ギルドでの納品を終えたので、さっそく町の鍛冶屋にやってきた。


ロックナー領で育ってもう7年になるが、基本的に町には向かわずに迷宮で遊んでいたので、領内に何があるかはあまり知らない。

さすがにギルドくらい大きな建物になると分かりやすいが、鍛冶屋の場所は知らないので、レナ姉ちゃんについていっただけだったりする。


姉ちゃんは忍者装備の調達とかに何度も利用しているらしく、意外と常連のようなのだ。

なので基本的には口を出さず、S級依頼の報酬金を持って見守るつもりである。


「たのもー」

「おぅ、どうしたガキんちょ。……ってレナ嬢ちゃんじゃねぇか、久しぶりだな。またクナイが減っちまったのか?」

「……フッ、親方は甘い。今回の私は一味ちがう」

「なんだ、妙に自信たっぷりだな」


店の奥から出てきたムキムキのおっちゃんが凄く親しげだ。

またクナイが減ったとかなんとか言っているところを見るに、やはりレナ手裏剣の大部分はここで調達していたのだろう。


戦闘で使えば無くしたりもするし、壊れたり錆びたりもする。

高級なクナイになればそういう事もないのだろうけど、うちはお金がないからね、市販品の定めというやつだ。


「それで、今日は装備を作ってもらいにきたの。……セリル、例の物を」

「ススッ」

「な、なんだ?」


亜空間から黒竜の素材を取り出し、親方にススッと手渡す。

今の俺はアサシン・レナの付き人Aなので、目立った行動はしない。


ゼリリンはこういう配慮もできるのである。


「それはさっき仕留めてきたドラゴンの素材、親方ならその価値がわかるはず」

「……なにぃ、ドラゴンだとぉ!!? いや、しかしこの素材の重さ、質、魔力量……っ! 間違いなく上級の竜素材だっ! ランクはおそらくA、……いや、Sはあるぞっ!?」


うむ、おっちゃんにも見ただけで素材の価値が伝わったようだ。

そもそもS級素材なんて町じゃ出回らないし、発せられる威圧感だけで素人目にも違いが分かるので、プロが勘違いするはずもない。

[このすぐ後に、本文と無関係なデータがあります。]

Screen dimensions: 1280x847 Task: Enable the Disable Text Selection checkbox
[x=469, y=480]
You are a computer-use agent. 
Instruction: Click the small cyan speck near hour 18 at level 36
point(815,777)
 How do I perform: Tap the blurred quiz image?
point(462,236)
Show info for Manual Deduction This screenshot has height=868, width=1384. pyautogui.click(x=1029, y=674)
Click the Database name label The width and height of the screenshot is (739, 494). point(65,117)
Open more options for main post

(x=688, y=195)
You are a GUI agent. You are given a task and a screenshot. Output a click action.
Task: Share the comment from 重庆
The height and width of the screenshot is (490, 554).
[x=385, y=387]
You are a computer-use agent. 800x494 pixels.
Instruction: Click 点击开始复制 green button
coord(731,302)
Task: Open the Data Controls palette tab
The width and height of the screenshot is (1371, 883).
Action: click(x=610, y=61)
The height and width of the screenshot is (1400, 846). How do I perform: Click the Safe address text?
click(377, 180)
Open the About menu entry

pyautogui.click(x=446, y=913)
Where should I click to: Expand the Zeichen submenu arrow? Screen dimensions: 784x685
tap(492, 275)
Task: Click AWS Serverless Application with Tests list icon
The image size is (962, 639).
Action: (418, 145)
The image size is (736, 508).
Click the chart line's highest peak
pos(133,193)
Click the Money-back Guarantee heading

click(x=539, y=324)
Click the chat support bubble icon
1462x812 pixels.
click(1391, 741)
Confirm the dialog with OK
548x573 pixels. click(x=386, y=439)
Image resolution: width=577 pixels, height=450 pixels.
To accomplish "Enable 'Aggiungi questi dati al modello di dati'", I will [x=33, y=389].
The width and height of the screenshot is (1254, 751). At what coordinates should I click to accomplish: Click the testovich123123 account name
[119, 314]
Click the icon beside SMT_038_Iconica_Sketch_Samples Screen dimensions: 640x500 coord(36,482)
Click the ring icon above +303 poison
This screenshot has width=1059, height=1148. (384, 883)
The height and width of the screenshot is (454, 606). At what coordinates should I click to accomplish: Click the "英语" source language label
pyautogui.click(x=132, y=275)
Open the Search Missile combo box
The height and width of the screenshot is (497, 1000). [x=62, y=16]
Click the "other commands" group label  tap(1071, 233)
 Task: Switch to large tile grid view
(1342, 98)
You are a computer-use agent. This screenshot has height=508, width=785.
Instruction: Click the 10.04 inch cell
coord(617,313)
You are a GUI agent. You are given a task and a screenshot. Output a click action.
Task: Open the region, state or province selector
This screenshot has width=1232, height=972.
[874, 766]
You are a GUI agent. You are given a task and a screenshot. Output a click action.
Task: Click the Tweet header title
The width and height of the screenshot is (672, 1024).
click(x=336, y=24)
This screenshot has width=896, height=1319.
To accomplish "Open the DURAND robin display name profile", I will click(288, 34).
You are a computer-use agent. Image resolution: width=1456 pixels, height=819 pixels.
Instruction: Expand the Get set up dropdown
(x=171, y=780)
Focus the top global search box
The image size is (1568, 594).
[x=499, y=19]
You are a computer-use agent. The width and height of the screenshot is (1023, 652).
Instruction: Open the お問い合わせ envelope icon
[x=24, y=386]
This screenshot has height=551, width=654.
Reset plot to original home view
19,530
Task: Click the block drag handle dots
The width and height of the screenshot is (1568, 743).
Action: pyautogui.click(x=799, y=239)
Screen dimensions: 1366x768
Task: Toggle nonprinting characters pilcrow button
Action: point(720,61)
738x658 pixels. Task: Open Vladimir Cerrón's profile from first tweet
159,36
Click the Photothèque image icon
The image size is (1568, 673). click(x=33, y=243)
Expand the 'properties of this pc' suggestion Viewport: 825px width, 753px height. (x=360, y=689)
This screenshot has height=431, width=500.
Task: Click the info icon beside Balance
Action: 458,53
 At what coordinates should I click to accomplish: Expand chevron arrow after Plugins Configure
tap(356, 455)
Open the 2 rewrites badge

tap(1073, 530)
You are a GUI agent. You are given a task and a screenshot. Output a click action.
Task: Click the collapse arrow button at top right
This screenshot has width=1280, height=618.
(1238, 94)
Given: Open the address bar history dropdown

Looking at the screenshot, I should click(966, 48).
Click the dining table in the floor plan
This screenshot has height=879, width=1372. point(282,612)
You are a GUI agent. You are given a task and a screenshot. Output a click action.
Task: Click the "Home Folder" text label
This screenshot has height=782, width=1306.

「これは私とゼリルンが倒した黒竜の素材。それを使ってすごい武器を作ってほしいの」

「えぇっ!? オーシャルもがんばりましたよ?」

「…………」

「あれっ!? 無視されたっ!?」


憐れオーシャルちゃん、彼女の活躍はレナ姉ちゃんの記憶に残っていなかったらしい。


まあ実際、活躍したというよりも暴走していただけだしね。

トドメを刺したのも姉ちゃんだし、これはしょうがない。


「とにかく、素材はたくさんあるから宜しくお願い。お金も用意してある」

「分かった、引き受けよう。……それにしてもまさか、生涯でも巡り合えるか分からねぇ伝説の素材を扱えるなんざ、鍛冶屋冥利に尽きるぜ。嬢ちゃんは本当にすげぇ奴だ」

「ゼリルンのお姉ちゃんだし、当然の結果かな」


話がまとまったようだ。

角や鱗を使ってどんな装備が作られるかは分からないが、アサシン・レナが見込んだ鍛冶屋の腕前を信じるとしよう。


ちなみに完成までは一週間ほどかかるとのこと。

闇属性は影を使った空間移動なんかが得意らしいので、作業も夜が効率よく、時間がかかるのだとか。


「それじゃ、今日はもうおうちに帰ろう」

「うん。お姉ちゃん冥利に尽きる一日だった」


よかったよかった。





S級依頼を達成してから一週間が経った。


あれからオーシャルちゃんはチビッ子族と親交を深めるとかいって家に居座り、たまに父ちゃんやルー兄ちゃんのスライム販売を手伝いながら、ご飯にありついている。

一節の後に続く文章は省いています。